Jika BPOM sebagai lembaga negara yang memiliki kewenangan untuk mengawasi dan memberikan izin dinilai tak profesional oleh DPR, ia menilai hal tersebut sangat disayangkan. Karena hingga saat ini, BPOM telah mengeluarkan banyak izin untuk obat yang dirasakan manfaatnya oleh masyarakat, tanpa menyebabkan efek negatif.
"Itu kan sayang sekali, itu membangunnya luar biasa itu dan sudah banyak yang dikerjakan untuk menjaga kemananan dan keselamatan rakyat. Masa kita kembangkan isu-isu yang kemudian menjatuhkan kehormatan kelembagaan, itu kan perlu kita sayangkan," ujar Daeng.
Wakil Ketua Komisi IX DPR Emanuel Melkiades Laka Lena mengkritik pernyataan Kepala Badan Pengawas Obat dan Makanan (BPOM) Penny K Lukito yang tak mengizinkan uji klinis tahap II vaksin Nusantara. Menurutnya, Penny telah membohongi publik dan peneliti dengan pernyataannya tersebut.
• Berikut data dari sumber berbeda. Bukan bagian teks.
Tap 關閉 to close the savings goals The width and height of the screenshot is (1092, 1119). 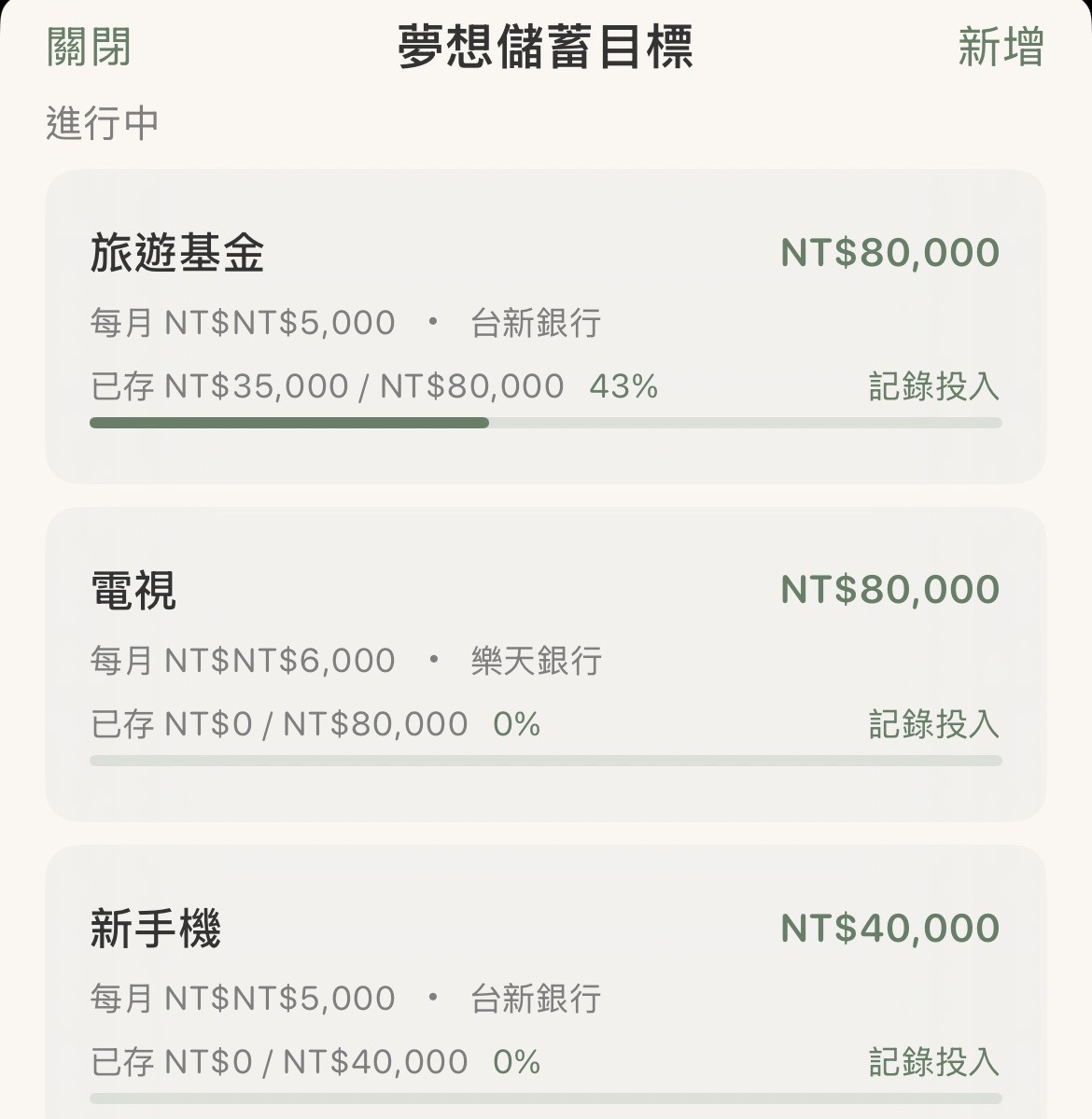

Ia mengacu pada hasil kesimpulan rapat dengar pendapat (RDP) Komisi IX dengan Menteri Riset dan Teknologi/Kepala Badan Riset dan Inovasi Nasional (Menristek/BRIN) Bambang Brodjonegoro, Terawan, dan sejumlah peneliti pada Rabu (10/3). Hasil kesimpulan rapat tersebut, kata Melki, BPOM diminta untuk segera mengeluarkan Persetujuan Pelaksanaan Uji Klinik (PPUK) uji klinis tahap II vaksin Nusantara selambat-lambatnya pada 17 Maret 2021. Inilah yang membuat ia menilai bahwa Penny telah berdusta.
"Ketika Bu Penny sebagai Kepala Badan POM menjelaskan kepada publik kan mendramatisasi seolah-olah ini (vaksin Nusantara) berbahaya, dengan 71 persen dia gambarkan itu berisioko dan sebagainya. Kan itu sudah kita bahas di DPR RI dan tidak ada masalah," ujar Melki.
Setelah pernyataan BPOM yang tak mengizinkan vaksin Nusantara untuk dilanjutkan ke tahap II uji klinis, Melki mengaku langsung berkomunikasi dengan para peneliti. Ia menyebut para peneliti nelongso atau sedih.
"Mereka (peneliti) bilang gini, 'kok bisa ya Kepala Badan POM itu menipu publik ya, data yang kami berikan A dibilang menjadi B', gitu loh dan membuat publik menjadi khawatir dengan vaksin Nusantara, ini bisa masuk kategori pembohongan publik," ujar Melki.